Published: · Region: Africa · Category: humanitarian

ILLUSTRATIVE
City in North Kordofan, Sudan
Illustrative image, not from the reported incident. Photo via Wikimedia Commons / Wikipedia: El-Obeid

Sudan atrocity warning in El Obeid exposes civilians trapped between rival forces

UN investigators are warning that El Obeid, a key city in central Sudan, must not become the next crime scene as fighting between the army and Rapid Support Forces shifts and intensifies. The alert signals growing danger for civilians in a region that anchors supply routes and humanitarian access, and hints at how quickly local battles can turn into mass atrocity risks.

A stark warning from UN investigators that the Sudanese city of El Obeid “must not become the next crime scene” is a reminder that, beneath shifting front lines, millions of civilians remain exposed to the possibility of mass atrocities with little protection and scant international attention.

The warning, issued on 9 July, comes as fighting between the Sudanese Armed Forces (SAF) and the paramilitary Rapid Support Forces (RSF) grinds into its second year and spreads into new areas. El Obeid, the capital of North Kordofan state in central Sudan, sits at a strategic crossroads linking Khartoum, Darfur and the south. Control of the city and surrounding areas offers leverage over trade routes, fuel and food distribution, and humanitarian corridors.

UN investigators did not publish detailed casualty figures for El Obeid but said the pattern of escalating violence and recent attacks on civilians elsewhere raises a serious risk that abuses in the city could reach the threshold of war crimes or crimes against humanity. Their language reflects concern that tactics seen in other parts of Sudan – including indiscriminate shelling, ethnically targeted attacks, and the use of starvation as a weapon – could be repeated in a densely populated urban center.

For residents of El Obeid and the broader conflict zone, the implications are immediate. Families already living with shortages of food, fuel and medicine may soon find themselves caught in street‑level fighting or subjected to siege tactics that cut off basic supplies. Schools, markets and hospitals are at risk of becoming battlegrounds or being looted and destroyed, as they have been in other contested towns.

The broader humanitarian picture in Sudan is already dire. Millions have been displaced internally or pushed into neighboring countries since the conflict between SAF and RSF erupted in April 2023. Many rely on aid that must transit through cities like El Obeid. If access is further restricted by fighting or if aid workers are targeted, the consequences will ripple far beyond a single city, exacerbating hunger and disease across central and western Sudan.

Strategically, the battle for El Obeid is about more than territory. For the army, holding the city helps secure a corridor linking its strongholds and prevents the RSF from consolidating a continuous swath of control from Darfur toward the Nile. For the RSF, a push into North Kordofan would deepen its reach into heartland Sudan and potentially give it new leverage in any future negotiations. The civilians living in the middle are collateral to both calculations.

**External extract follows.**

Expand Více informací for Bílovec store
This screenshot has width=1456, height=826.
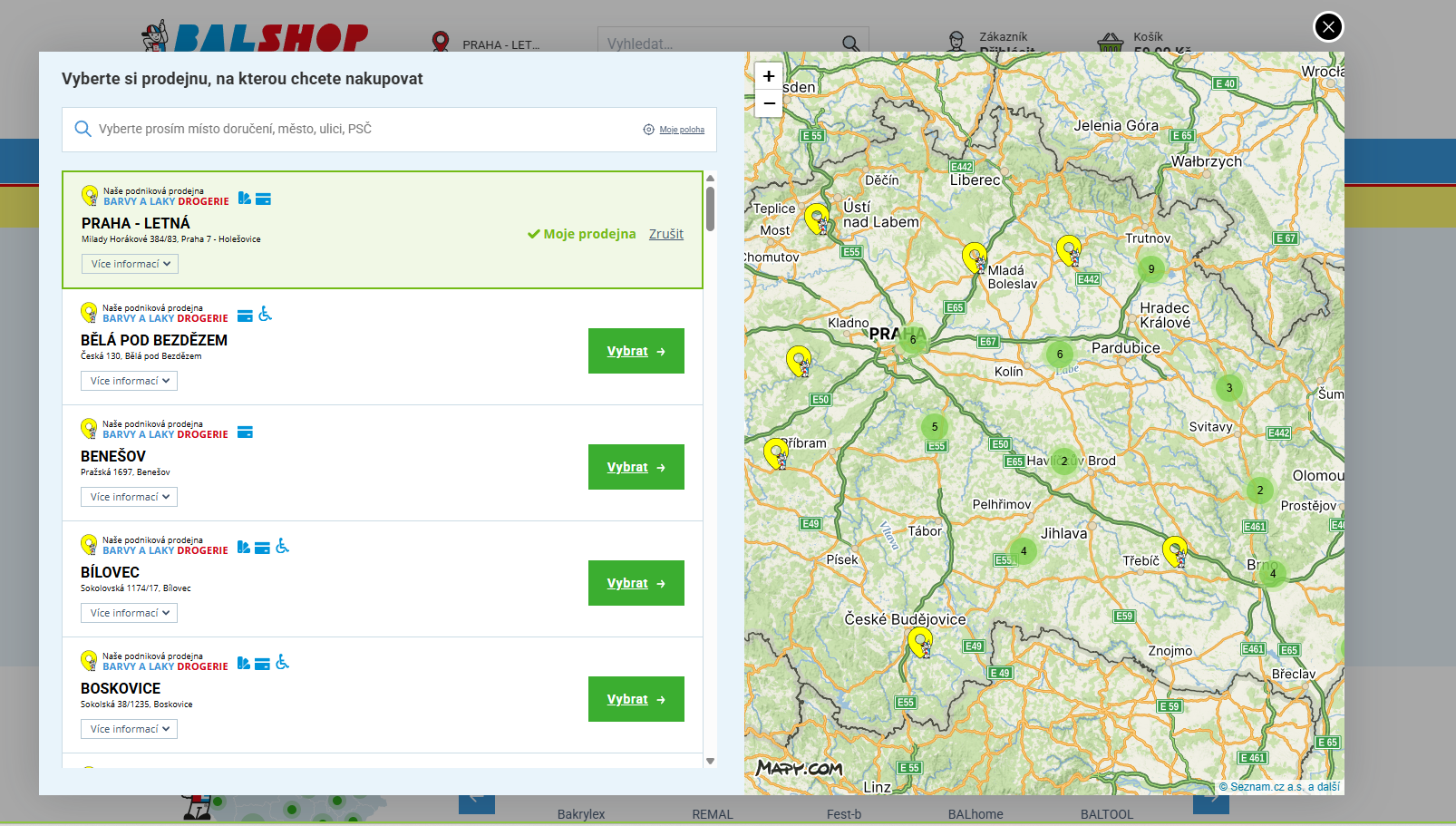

The UN warning also reflects a frustration with the lack of effective deterrence. Repeated statements, sanctions designations and mediation attempts have so far failed to stop high‑impact attacks on civilians elsewhere in the country, including in West Darfur and parts of Khartoum. Investigators appear to be trying to get ahead of the curve in El Obeid by flagging risk before atrocities occur at scale rather than documenting them after the fact.

For regional governments and international actors, the message is that Sudan’s war is not static and cannot be quarantined to its original hotspots. A slide into mass violence in El Obeid would send new waves of displaced people toward already strained borders with Chad, South Sudan and Egypt, testing fragile political and economic systems there. It would also complicate any future settlement by embedding fresh grievances in yet another part of the country.

The next signals to watch include whether either side reinforces its positions around El Obeid, increases heavy-weapon use in or near the city, or obstructs humanitarian convoys explicitly. Clear evidence of systematic attacks on civilians, or the use of blockade tactics to starve the city, would mark a dangerous shift from warning signs to unfolding atrocity – and force outside actors to decide whether their current level of engagement is remotely sufficient.